For AU$250, ATI's new 256MB Radeon HD 3850 will let you play most current 3D games at reasonable resolutions and detail settings. With a little hunting you can get it for around AU$180, although this will be just the box, the video card and a CD with a manual and drivers.
While it used to blitz the 8800GT in price (and occasionally outperformed in selected games), price drops have meant that spending a little more on NVIDIA's card with 512MB of RAM is definitely an option — and the release of the 9600 GT has well and truly put ATI in its place.

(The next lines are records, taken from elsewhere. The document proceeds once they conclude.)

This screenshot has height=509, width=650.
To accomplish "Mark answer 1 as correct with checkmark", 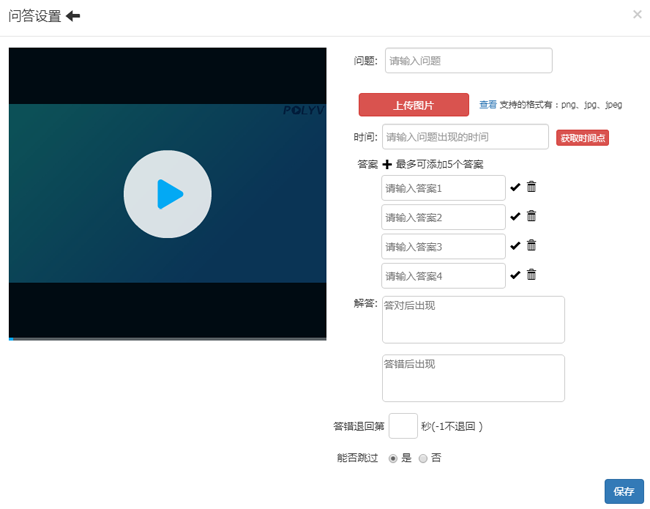I will (515, 187).
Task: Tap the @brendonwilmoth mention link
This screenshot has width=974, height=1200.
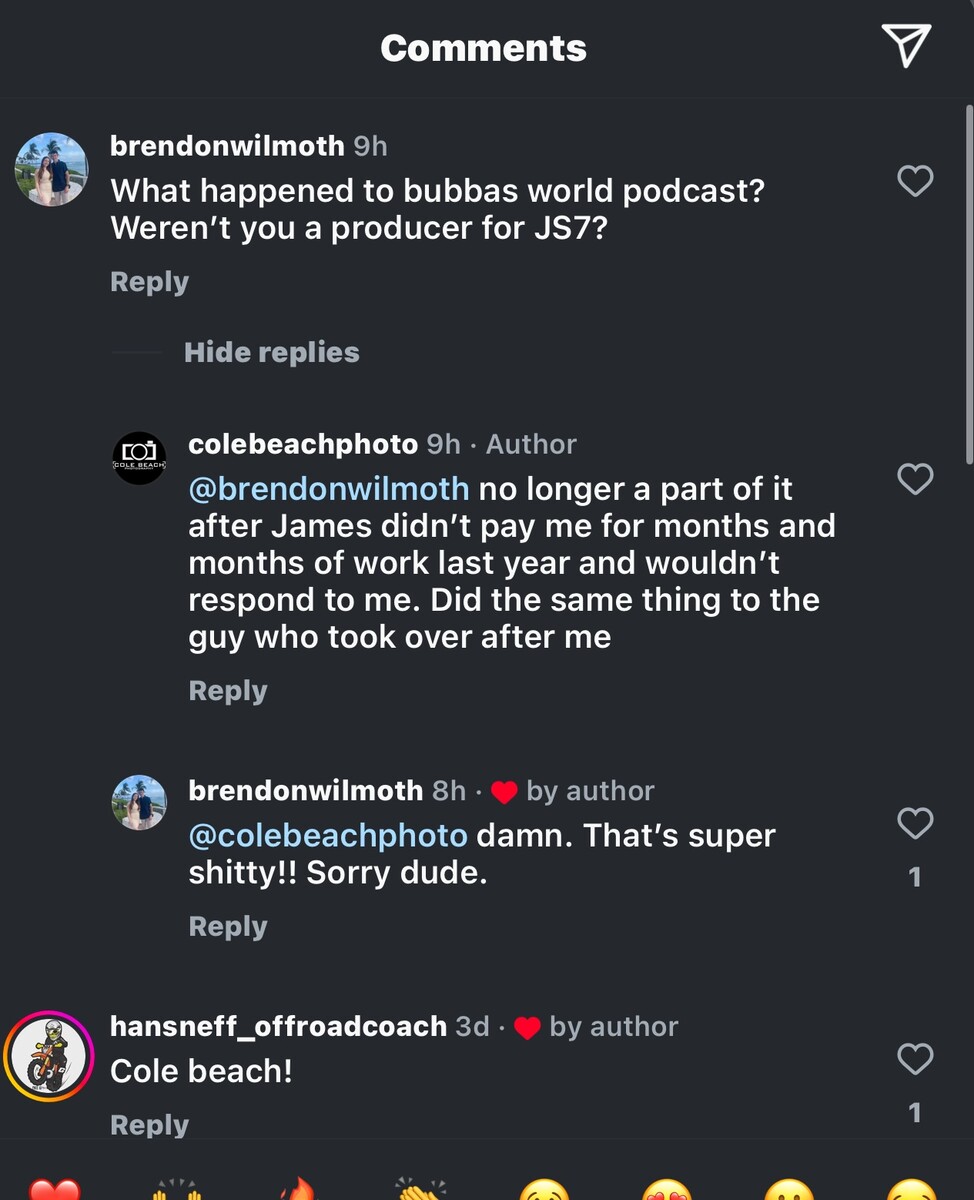Action: click(329, 489)
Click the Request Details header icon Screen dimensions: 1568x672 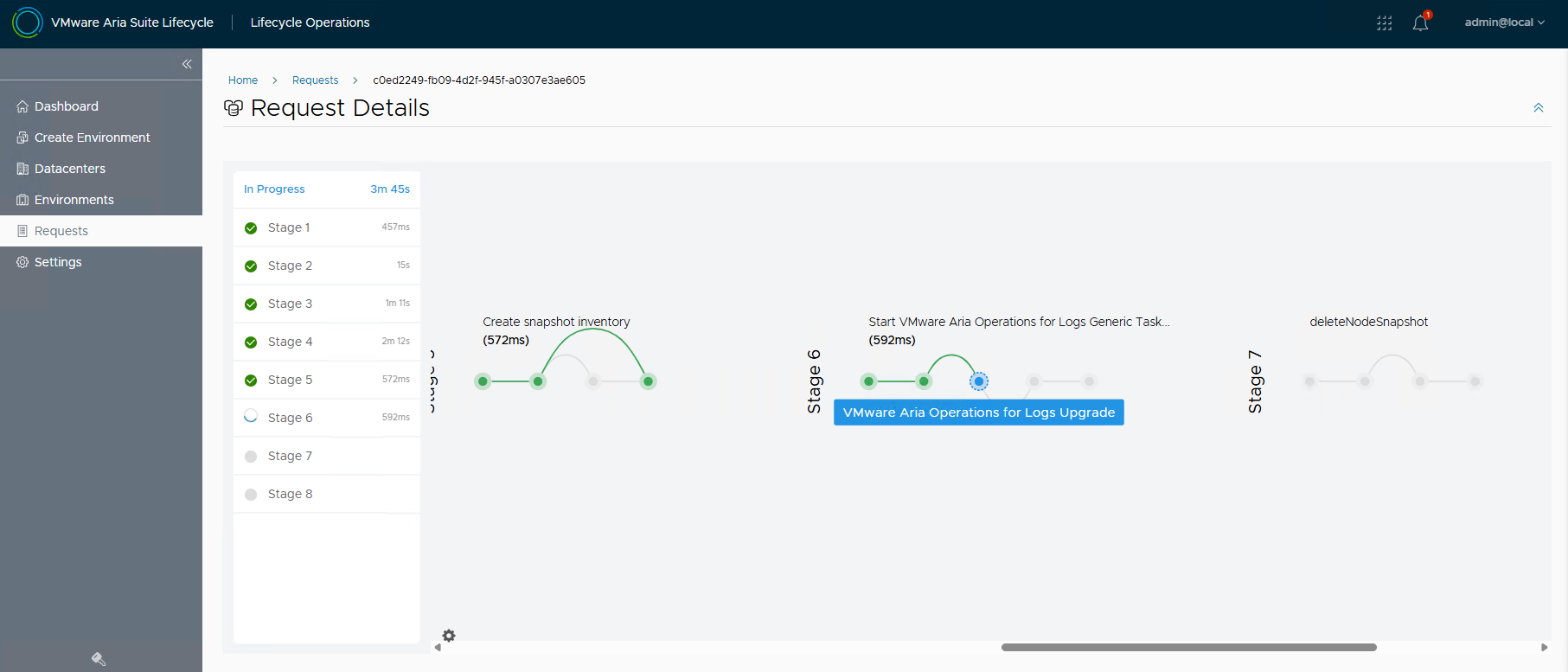(x=233, y=108)
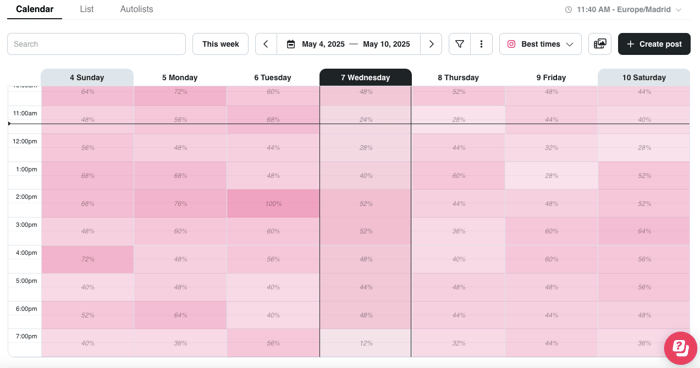Select the 10 Saturday column header
The height and width of the screenshot is (368, 700).
(644, 77)
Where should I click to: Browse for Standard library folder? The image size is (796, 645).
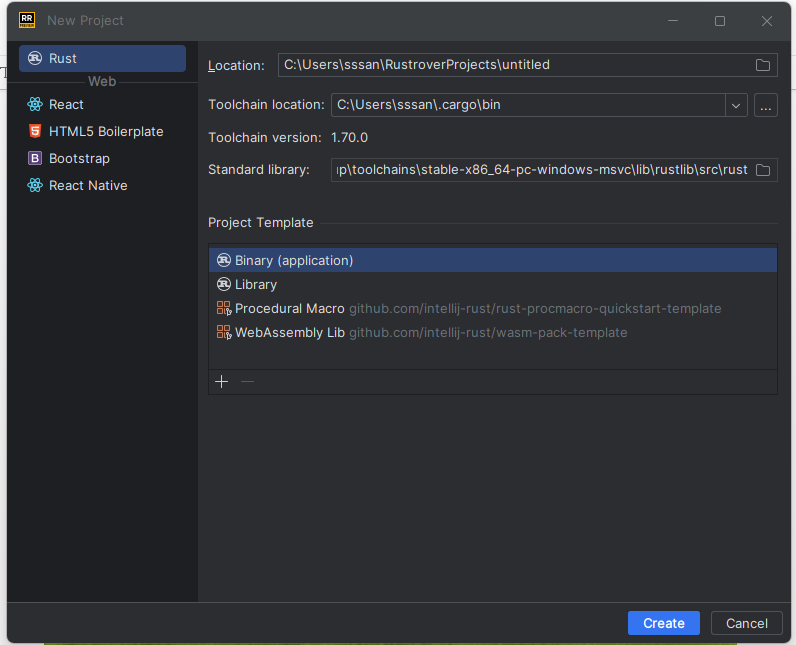(763, 170)
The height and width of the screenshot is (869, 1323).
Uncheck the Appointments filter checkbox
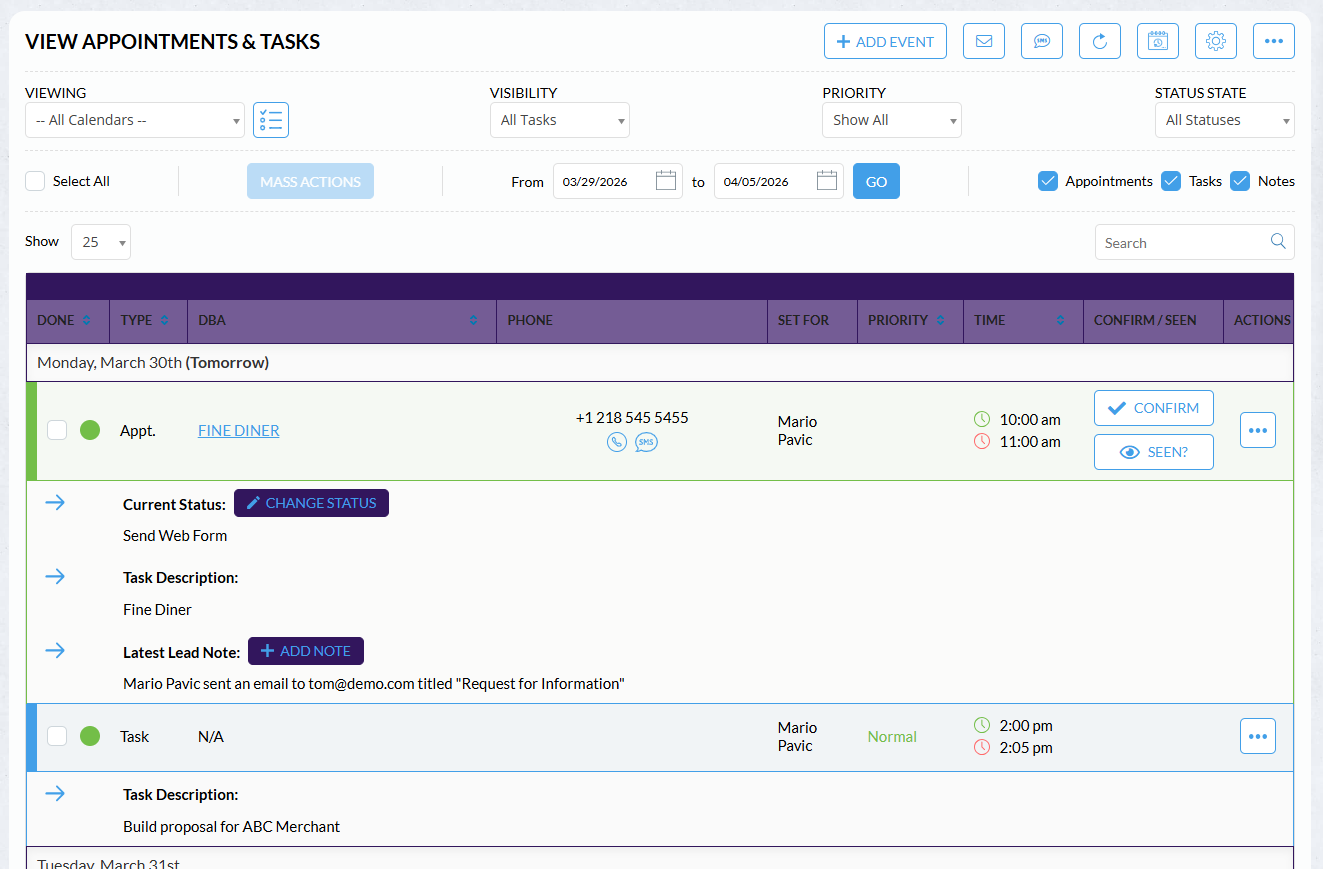pyautogui.click(x=1047, y=181)
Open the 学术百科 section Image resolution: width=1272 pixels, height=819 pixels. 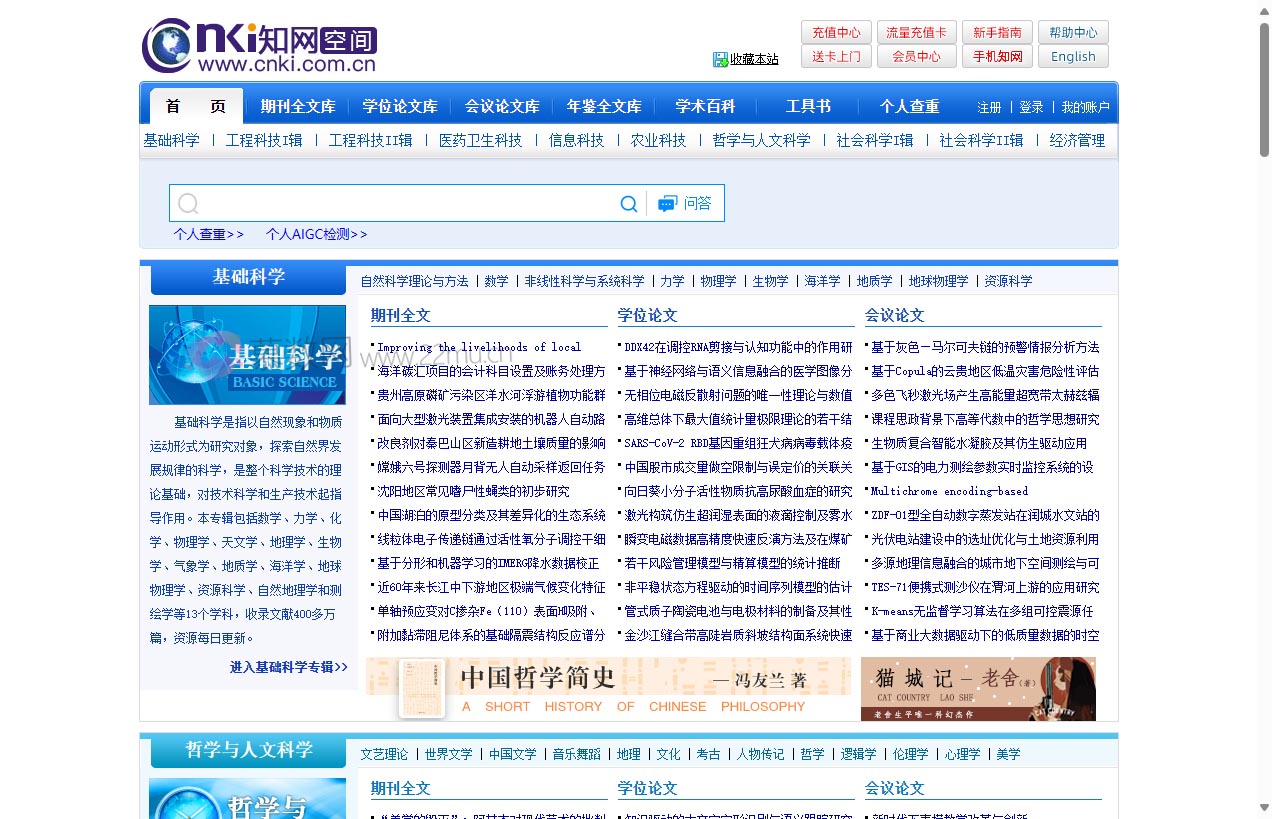pyautogui.click(x=705, y=105)
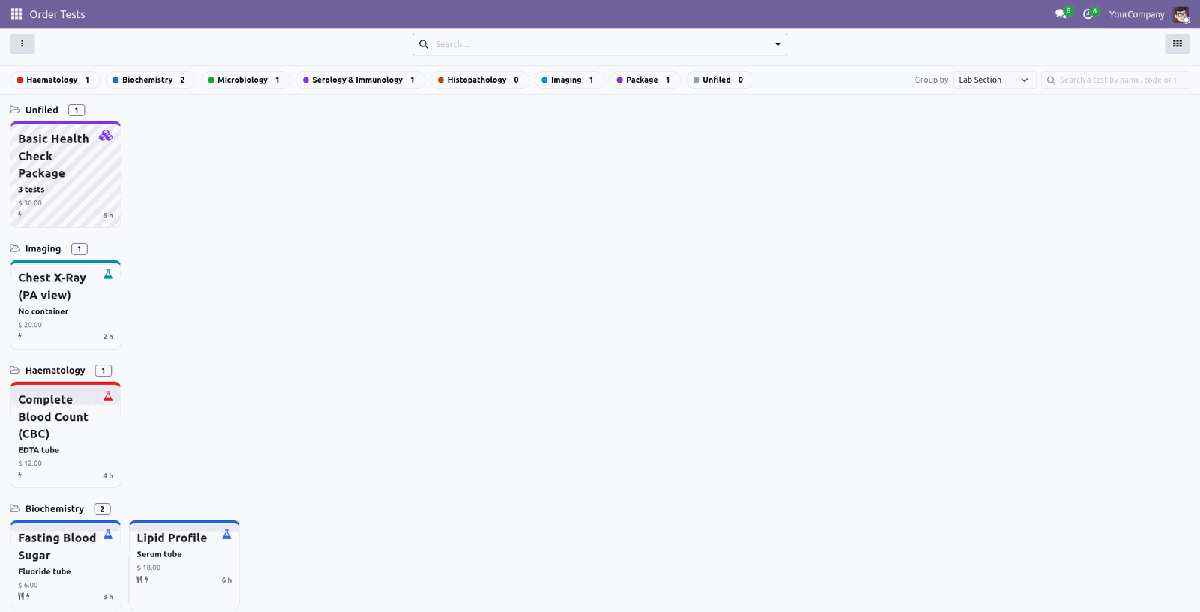
Task: Expand the search options dropdown arrow
Action: 778,44
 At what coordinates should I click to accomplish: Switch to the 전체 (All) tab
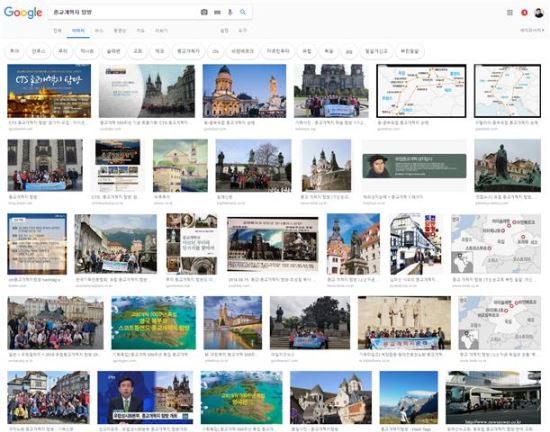coord(58,31)
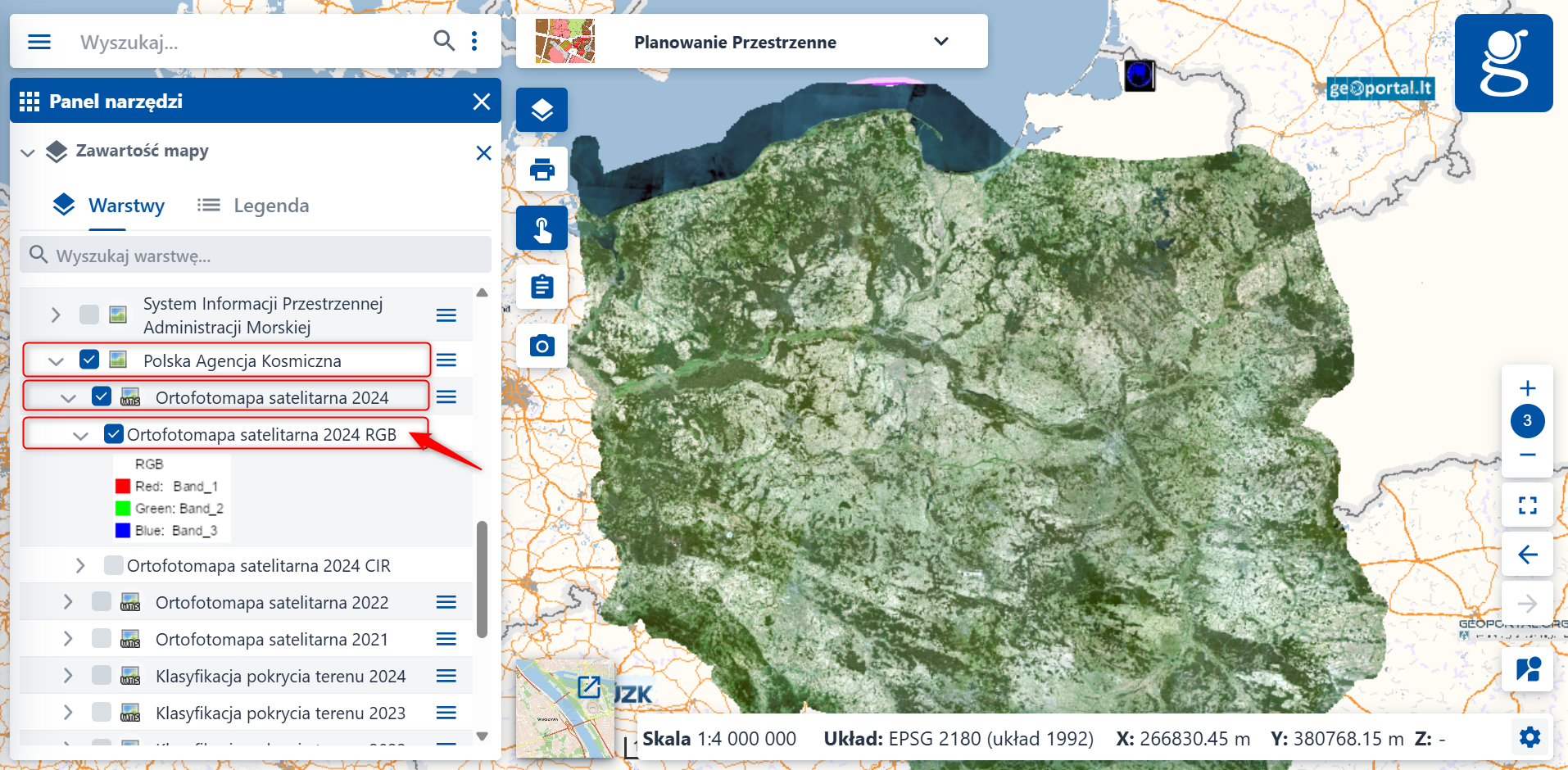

If you find the name "3850" confusing since ATI's highest-end card is currently the AU$600 Radeon HD 2900 XT, you're not alone. Be assured, though, that the Radeon HD 3850 is indeed supposed to be slower and less expensive than the older, higher-end model. The reason for the change to "3000" indicates a new generation of GPU that uses a new, more efficient chip design, going to 55 nanometres from 65 nanometres. And ATI also says it has eliminated suffixes like "XT" and "Pro," in favor of using the numbers to tell you that the 3850 is slower than the AU$270 Radeon HD 3870 that came out at the same time.
But in addition to tweaking the naming scheme, ATI has also added a few new features to both the 3850 and the 3870. Unfortunately, neither amounts to more than a marketing bullet point, at least in practical terms.
In addition to supporting all current games, the Radeon 3850 now includes hardware support for DirectX 10.1. This means that these cards will be able to play any games that take advantage of the next iteration of Microsoft's DirectX programming interface. If you're groaning at yet another Windows graphics update, don't worry. We wouldn't expect any game to require even DirectX 10.0 hardware for at least three or four years. Further, DirectX 10 has yet to convince anyone that its few added bells and whistles are worth the massive performance drop you take to even high-end cards. That tells you first that the midrange Radeon 3850 likely wouldn't be able to give you a very smooth frame rate in DirectX 10 or 10.1, and second that you're not missing out on much visually by sticking with DirectX 9 settings.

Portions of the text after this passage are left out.